Otitis media (OM) is the most common childhood bacterial infection and also the leading cause of conductive hearing loss in children. Inflammation is a hallmark of OM. Developing highly effective vaccines still remains a great challenge. Inappropriate antibiotic treatment increased antibiotic resistance substantially. Currently, there are no effective therapeutics including anti-inflammatory agents available for OM due to poor understanding of the pathogenic mechanism underlying inflammation and the effective therapeutic targets. Although appropriate inflammation is essential for eradicating pathogens, excessive inflammation is clearly detrimental to the host. Thus, inflammation must be tightly regulated. However, how inflammation is tightly regulated remains unknown. Our long-term objective is to understand the molecular mechanisms by which inflammation is tightly regulated in OM and to identify effective therapeutic targets. During previous grant period, we identified a novel deubiquitinase CYLD as the key negative regulator for tightly controlling NTHi bacteria-induced inflammation in OM. In view of the past effort in developing anti-inflammatory agents, most strategies have focused on directly targeting the positive pathways, e.g., the I?B kinase (IKK), to suppress inflammation. While these agents often showed reasonable efficacy, they did exhibit significant adverse effects, e.g., increased susceptibility to infection and apoptosis, which prevented their further clinical use. Thus, we hypothesized that up-regulating CYLD, the key negative regulator of inflammation, by pharmacological inhibition of its own negative regulator, may represent a novel and advantageous anti-inflammatory strategy for treating overactive inflammation in OM without causing serious adverse effects often seen with targeting positive regulator of inflammation (hypothesis &innovation). Indeed, our preliminary studies demonstrate that CYLD itself is further negatively controlled by PDE4;Pharmacological inhibition of PDE4 led to the suppression of inflammation by up-regulating CYLD expression likely via JNK. These preliminary data have thus laid a solid foundation for us to investigate the molecular mechanisms underlying negative regulation of CYLD by PDE4B-JNK2 pathway and evaluate the therapeutic effect of up-regulating CYLD by inhibiting its own negative regulator in NTHi-induced inflammation in OM (short-term objective).
Our specific aims are:
Aim 1. Determine if PDE4B is critical for mediating NTHi-induced inflammation by inhibiting CYLD in vitro &in vivo.

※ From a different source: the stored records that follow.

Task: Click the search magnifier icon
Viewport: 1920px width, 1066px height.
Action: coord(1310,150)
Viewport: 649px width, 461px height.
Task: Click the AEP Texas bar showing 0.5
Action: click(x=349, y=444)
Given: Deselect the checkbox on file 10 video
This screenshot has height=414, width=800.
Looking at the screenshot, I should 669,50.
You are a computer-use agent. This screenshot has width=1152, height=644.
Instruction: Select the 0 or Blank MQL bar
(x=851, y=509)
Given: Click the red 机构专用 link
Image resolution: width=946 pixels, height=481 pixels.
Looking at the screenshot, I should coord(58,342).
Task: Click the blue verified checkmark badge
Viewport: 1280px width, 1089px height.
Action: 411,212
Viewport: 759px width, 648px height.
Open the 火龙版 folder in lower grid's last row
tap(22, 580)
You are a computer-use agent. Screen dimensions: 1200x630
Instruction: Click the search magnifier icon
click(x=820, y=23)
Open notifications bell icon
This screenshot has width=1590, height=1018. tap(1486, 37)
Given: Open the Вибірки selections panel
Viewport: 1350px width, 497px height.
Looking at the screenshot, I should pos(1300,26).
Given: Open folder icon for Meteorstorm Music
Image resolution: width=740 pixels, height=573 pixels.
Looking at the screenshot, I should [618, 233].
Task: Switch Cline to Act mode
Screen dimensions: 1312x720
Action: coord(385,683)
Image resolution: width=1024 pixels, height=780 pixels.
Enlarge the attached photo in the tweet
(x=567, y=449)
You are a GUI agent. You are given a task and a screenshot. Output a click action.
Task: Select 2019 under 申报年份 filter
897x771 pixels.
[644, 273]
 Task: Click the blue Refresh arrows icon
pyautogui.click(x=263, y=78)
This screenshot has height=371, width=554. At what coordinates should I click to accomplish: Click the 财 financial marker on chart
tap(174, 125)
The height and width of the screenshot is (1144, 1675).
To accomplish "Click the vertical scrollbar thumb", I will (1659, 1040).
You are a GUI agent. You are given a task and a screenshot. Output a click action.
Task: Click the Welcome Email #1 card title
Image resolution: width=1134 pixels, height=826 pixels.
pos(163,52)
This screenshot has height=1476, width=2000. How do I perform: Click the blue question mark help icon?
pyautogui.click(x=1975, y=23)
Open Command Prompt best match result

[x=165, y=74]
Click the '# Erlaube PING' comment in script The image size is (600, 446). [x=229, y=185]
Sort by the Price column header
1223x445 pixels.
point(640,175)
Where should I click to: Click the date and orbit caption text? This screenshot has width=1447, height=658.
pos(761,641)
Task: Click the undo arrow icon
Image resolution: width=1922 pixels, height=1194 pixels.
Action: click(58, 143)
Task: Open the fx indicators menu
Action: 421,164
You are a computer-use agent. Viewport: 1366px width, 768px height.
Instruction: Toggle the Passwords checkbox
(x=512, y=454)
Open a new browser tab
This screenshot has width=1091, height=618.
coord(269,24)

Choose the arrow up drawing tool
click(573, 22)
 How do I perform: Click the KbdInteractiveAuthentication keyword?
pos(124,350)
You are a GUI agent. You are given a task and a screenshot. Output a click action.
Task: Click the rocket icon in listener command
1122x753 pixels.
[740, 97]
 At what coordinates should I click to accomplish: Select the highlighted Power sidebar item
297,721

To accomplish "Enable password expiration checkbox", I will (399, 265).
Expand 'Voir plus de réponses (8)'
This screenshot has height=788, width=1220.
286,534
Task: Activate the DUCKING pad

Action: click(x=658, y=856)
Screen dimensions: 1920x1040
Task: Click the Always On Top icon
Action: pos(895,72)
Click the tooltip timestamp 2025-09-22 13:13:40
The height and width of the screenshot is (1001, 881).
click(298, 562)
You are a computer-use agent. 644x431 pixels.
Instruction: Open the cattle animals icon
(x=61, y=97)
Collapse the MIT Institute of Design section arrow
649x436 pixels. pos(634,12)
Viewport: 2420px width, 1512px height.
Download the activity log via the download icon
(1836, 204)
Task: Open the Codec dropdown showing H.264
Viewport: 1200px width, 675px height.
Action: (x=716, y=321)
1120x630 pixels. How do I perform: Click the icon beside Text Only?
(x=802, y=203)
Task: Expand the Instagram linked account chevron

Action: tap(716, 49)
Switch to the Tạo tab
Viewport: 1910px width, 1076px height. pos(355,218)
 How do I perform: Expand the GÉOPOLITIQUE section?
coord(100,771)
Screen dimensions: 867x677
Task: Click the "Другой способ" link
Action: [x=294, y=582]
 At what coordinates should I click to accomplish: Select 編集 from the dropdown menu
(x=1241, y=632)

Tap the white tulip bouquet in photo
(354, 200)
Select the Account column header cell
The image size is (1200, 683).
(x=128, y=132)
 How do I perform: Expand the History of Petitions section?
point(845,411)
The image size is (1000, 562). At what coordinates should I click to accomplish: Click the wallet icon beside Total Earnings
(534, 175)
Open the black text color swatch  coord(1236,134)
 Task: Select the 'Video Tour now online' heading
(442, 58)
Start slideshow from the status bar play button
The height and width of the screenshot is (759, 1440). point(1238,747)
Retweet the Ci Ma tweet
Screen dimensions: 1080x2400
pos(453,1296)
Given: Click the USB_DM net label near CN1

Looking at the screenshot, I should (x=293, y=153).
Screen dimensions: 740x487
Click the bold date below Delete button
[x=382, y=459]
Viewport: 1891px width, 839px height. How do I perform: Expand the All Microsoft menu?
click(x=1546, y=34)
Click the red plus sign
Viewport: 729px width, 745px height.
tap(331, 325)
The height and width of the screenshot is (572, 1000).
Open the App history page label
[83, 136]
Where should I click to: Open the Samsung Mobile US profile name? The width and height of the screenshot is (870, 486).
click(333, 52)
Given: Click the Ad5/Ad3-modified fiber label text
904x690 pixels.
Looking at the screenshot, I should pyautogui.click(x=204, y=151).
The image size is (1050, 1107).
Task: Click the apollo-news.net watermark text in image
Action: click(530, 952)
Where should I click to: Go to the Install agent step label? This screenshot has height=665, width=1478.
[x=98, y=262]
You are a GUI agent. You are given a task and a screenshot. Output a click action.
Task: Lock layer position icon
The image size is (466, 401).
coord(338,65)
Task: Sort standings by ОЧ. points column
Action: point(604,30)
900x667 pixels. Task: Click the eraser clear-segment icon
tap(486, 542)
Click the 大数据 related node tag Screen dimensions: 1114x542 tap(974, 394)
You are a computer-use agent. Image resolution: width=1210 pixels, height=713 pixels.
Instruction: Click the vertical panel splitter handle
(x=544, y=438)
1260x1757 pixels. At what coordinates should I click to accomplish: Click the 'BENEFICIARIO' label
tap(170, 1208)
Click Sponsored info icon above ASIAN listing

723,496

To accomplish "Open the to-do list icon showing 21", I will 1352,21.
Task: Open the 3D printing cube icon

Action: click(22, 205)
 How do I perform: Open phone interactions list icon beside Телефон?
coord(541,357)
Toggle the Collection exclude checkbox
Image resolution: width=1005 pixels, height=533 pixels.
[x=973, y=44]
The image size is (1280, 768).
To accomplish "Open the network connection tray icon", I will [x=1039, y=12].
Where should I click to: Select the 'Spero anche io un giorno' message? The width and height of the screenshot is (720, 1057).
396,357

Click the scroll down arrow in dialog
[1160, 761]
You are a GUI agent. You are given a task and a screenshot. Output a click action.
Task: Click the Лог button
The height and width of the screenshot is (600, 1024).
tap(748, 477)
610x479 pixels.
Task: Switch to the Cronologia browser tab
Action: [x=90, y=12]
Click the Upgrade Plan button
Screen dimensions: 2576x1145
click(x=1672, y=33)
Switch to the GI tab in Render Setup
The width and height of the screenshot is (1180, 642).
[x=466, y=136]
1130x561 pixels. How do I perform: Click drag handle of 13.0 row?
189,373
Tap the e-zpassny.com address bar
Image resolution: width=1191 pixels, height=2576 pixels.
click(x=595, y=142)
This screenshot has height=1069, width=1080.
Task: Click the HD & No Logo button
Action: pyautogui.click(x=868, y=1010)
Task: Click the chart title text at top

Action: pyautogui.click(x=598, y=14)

Aim 2. Determine how PDE4B regulates NTHi-induced inflammation by inhibiting CYLD via selective activation of JNK2 in vitro &in vivo.
Aim 3. Determine the therapeutic effect of PDE4B inhibition on NTHi-induced inflammation in a mouse OM model. Overall, the proposed studies will advance our understanding of molecular pathogenesis of OM and lead to identifying novel therapeutic targets and new anti-inflammatory agents for OM.
Otitis media (OM), inflammation of middle ear, is the most common childhood bacterial infection, accounting for 24.5 million visits and costing over $5 billion annually, and is also the leading cause of conductive hearing loss in children. Developing highly effective OM vaccines still remains a great challenge, inappropriate antibiotic treatment increased antibiotic resistance substantially and currently there are no effective therapeutics including anti-inflammatory agents available for OM due to poor understanding of the pathogenic mechanism underlying inflammation and the effective therapeutic targets. The currently proposed studies will advance our understanding of molecular pathogenesis of OM and lead to the identification of novel therapeutic targets and development of new anti-inflammatory therapeutic strategy for inhibiting inflammation in OM.